OC: Il death-metal di oggi è un genere dalle mille sfaccettature, un genere che ha visto diverse mutazioni. Ormai, ci sono tanti musicisti e questo finisce per generare confusione, anche nel riferirsi ai differenti stili. Negli anni Ottanta, quando abbiamo iniziato a registrare i nostri primi demo ed Ep, il suono del death-metal era sostanzialmente uno solo e, magari, anche oggi in molti potrebbero dire che il suono del death-metal è uno solo. Tuttavia, durante gli anni l’evoluzione del genere ha portato allo sviluppo di diversi percorsi e ramificazioni stilistiche, per cui oggi si possono ascoltare band che suonano old-school ma anche altre che fanno death-prog, heavy-death, death’n’roll, death-doom, death-qualsiasicosa etc. Tutto questo è dovuto essenzialmente al fatto che i musicisti cercano di fare qualcosa di diverso. La trascendenza appartiene naturalmente al sentire umano e questo obbliga le varie band, soprattutto quelle che hanno coraggio, a tentare strade nuove, per allontanarsi dai sentieri battuti da altri. Io sono tra quelli che pensano che il death-metal sia uno solo, quello che è nato ed è stato battezzato negli anni d’oro.
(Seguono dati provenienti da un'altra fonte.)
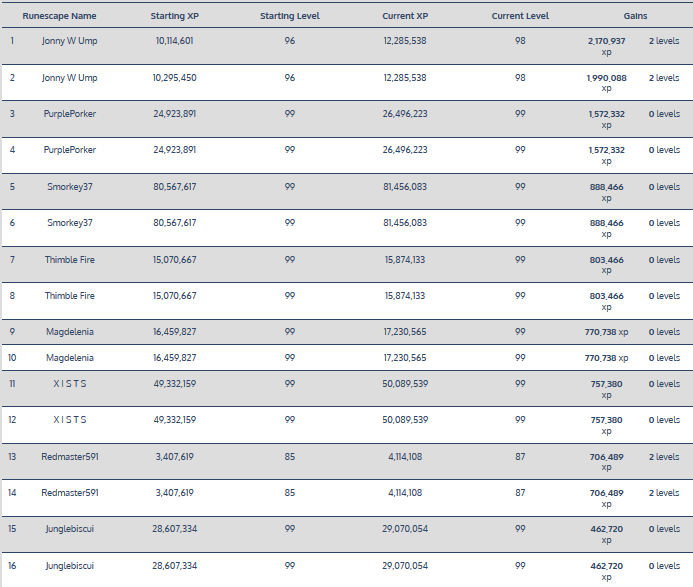
Task: Click the Starting XP column header
Action: (x=174, y=16)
Tutto quello che è venuto dopo è qualcosa di diverso, una conseguenza dell’evoluzione, ma non è death-metal. Anche per quanto riguarda i Cenotaph, penso che tutto quello che abbiamo fatto dopo “The Gloomy Reflection Of Our Hidden Sorrows” non sia vero e proprio death-metal, quanto una progressione sonora che traeva origine da un unico suono.
JV: Non ne so niente. Sto davvero vivendo in un altro mondo, con la mia musica e raramente vado ai concerti. Preferisco starmene al mio computer, a comporre musica.
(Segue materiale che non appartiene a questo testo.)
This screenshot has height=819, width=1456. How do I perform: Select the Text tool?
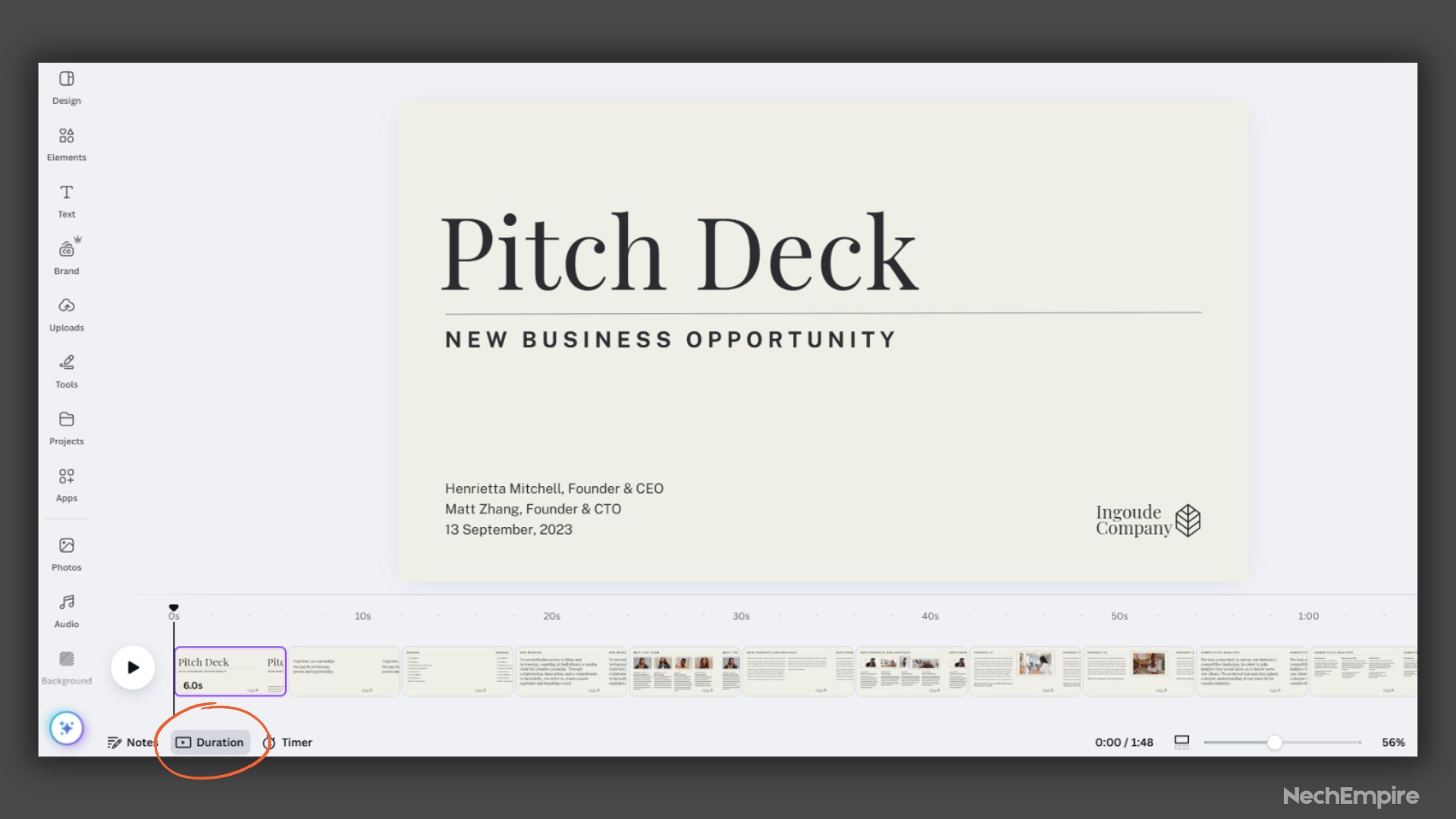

Chiudiamo così, con il solito giochino: dieci dischi da portare su un'isola deserta...
OC: Una domanda a cui è davvero difficile rispondere. Tuttavia, al momento mi verrebbe da menzionare:
Magma - Köhntarkösz (1974)
Il Balleto di Bronzo - YS (1972)
Banco del Mutuo Soccorso – Darwin (1972)
Present - Certitudes (1998)
Universe Zero - Hérésie (1979)
Black Sabbath - Sabotage (1975)
Saxon - Crusader (1984)
Sentenced - Amok (1995)
Dissection – ReinkaΩs (2006)
Demigod - Slumber Of Sullen Eyes (1992)
Unanimated - Ancient God Of Evil (1995)
Darkthrone - Soulside Journey (1991)
JV: Dieci non penso siano abbastanza. Comunque...
Judas Priest - Defenders Of The Faith (1984)
Iron Maiden - Piece Of Mind (1983)
Slayer - Hell Awaits (1985)
Kreator - Flag Of Hate (1986, Ep)
Destruction - Release From Agony (1987)
Morbid Angel - Altars Of Madness (1989)
Eloy – Ocean (1977)
Pink Floyd – The Wall (1979)
Captain Beyond – S/t (1972)
Deep Purple – Perfect Strangers (1984)
Ma non penso siano abbastanza. Ce ne vorrebbero più di dieci.